Je vois que tu n’as pas perdu l’habitude d’epingler les nulles (rapides).
je me souviens avoir joue Bagneux 1998 (tournoi ferme III) et offert nulle a la derniere ronde dans une Dragon theorique contre le vainquer et realisateur d’une norme de MI ( jai oublie son nom) .
J’avais ete egratigne ensuite dans le compte rendu d’EE, a juste titre d’ailleurs.
Mais pour Dorfie, cest vrai que de ne pas essayer de gagner contre les MIs, ca craint. Meme Spassky a montre plus de hargne contre Fischer en 1992. Et Romanichine a produit recemment une belle nouveaute contre Meier en Bundesliga, et fait partie de la meme generation sovietique.

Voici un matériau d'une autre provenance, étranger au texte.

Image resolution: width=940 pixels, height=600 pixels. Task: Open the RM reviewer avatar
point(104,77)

C’est vrai que le reel talent de Dorfie est dans sa comprehension des echecs, donc dans ses stages. Et aussi, je suis un peu surpris du petit nombre de GMS qui ont tente qqchose contre lui, mais ca cest aussi presente dans l’interview imaginaire, qui oublie de preciser que depuis son succes Dorfman a achete un caniche Remis pour feter ca !

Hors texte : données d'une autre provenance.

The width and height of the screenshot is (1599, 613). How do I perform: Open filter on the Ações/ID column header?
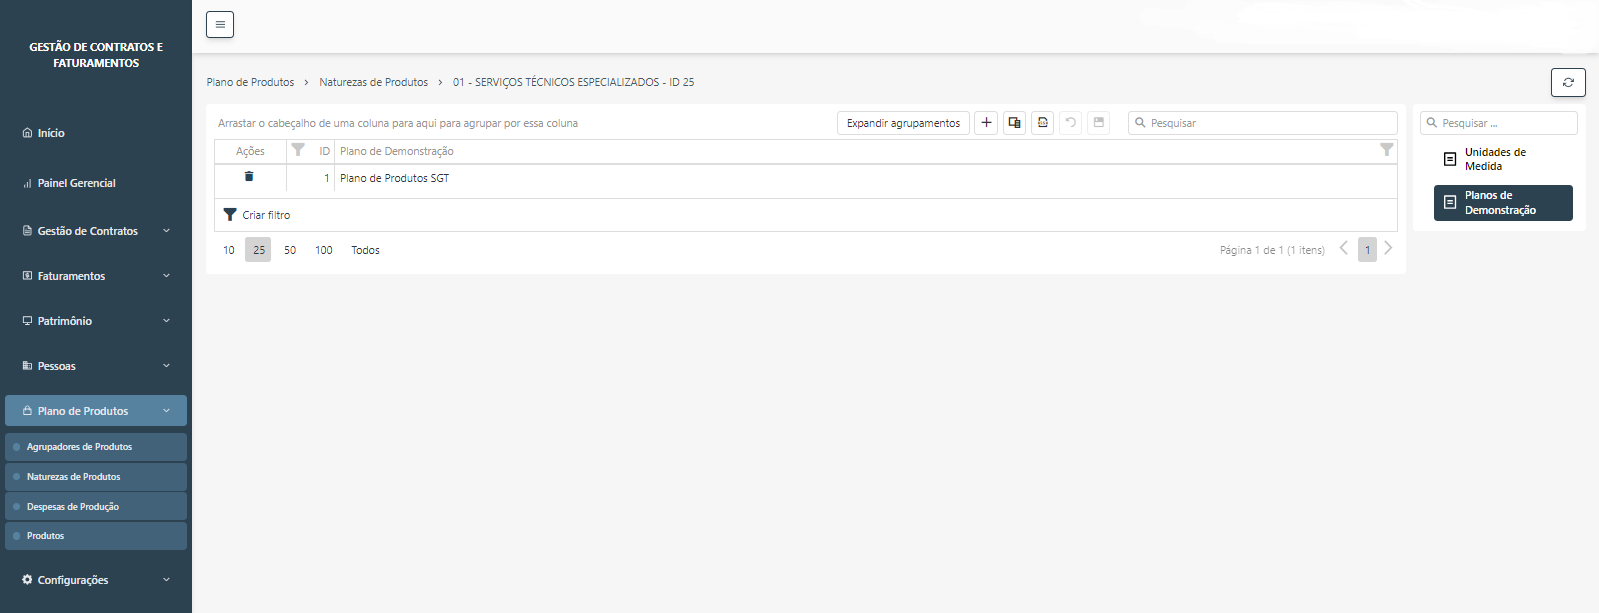click(x=298, y=150)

Bref, voyons ce que Topi est en traind de preparer contre Kramnik.
Ca devrait etre plus tranchant que Leko-Kramnik ’04.
Sharif avait fait pire en son temps (15 nulles il me semble) cependant, cela valait le coup d’égratigner Dorfman pour l’occasion même si je trouve tes interviews précédentes plus humoristiques
Enfin, continue :o)
Là je dis bravo,
Excellent message humoristique, c’est totalement irrésistible !
bravo Christophe,
pour ton talent
pour ton humour
et pour le problème de fond que tu soulignes, à ta façon, mais à juste titre !
Amités
Léo
Il me semble que Dorfman n’est pas le premier à réaliser cet exploit. Sharif avait, semble-t-il accompli la même prouesse lors d’un précédent National.